Design and construction
- Architects: Zaha Hadid, Patrick Schumacher
- Architecture firm: Zaha Hadid Architects

= Changsha Meixihu International Culture and Arts Centre =

Cultural complex in Changsha, Hunan, China

The Changsha Meixihu International Culture and Arts Centre (梅溪湖國際文化藝術中心) is a cultural complex located in the Meixihu subdistrict of Changsha, Hunan, China. It was completed in 2019. The complex was designed by British architectural firm Zaha Hadid Architects.

== Design ==
The complex contains three separate cultural institutions: a theatre, a contemporary art museum (MICA), and a multi-purpose venue. It has a total floor area of 115,000 square metres. The design of the complex is characteristic of Zaha Hadid Architect's neo-futurist style. The exterior of the buildings are dominated by sweeping white-tiled curves.

The theatre, known as the Grand Theatre, is the largest building in the complex. It provides all front-of-house functions in lobbies, bars, and hospitality suites, as well as ancillary functions including administration offices, rehearsal studios, backstage logistics, wardrobe, and dressing rooms. The theatre has a capacity of 1800 seats.
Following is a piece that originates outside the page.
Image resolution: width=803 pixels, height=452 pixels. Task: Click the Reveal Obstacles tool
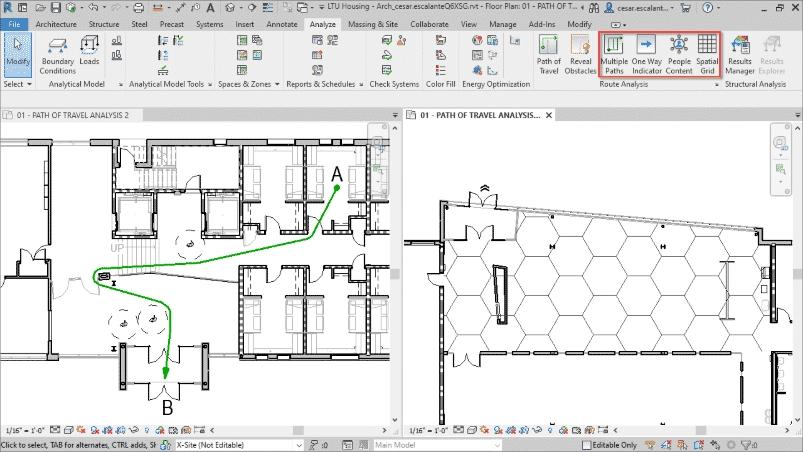[580, 53]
The MICA art museum contains an atrium for large-scale installations and events, and has dedicated spaces for community workshops, a lecture theatre, a café, and a museum shop. The multi-purpose venue has a capacity of 500 seats.

Two pedestrian bridges connect the complex to Festival Island, a linear islet located in Meixi Lake.

== Transport ==
The complex is connected to line 2 of the Changsha Metro.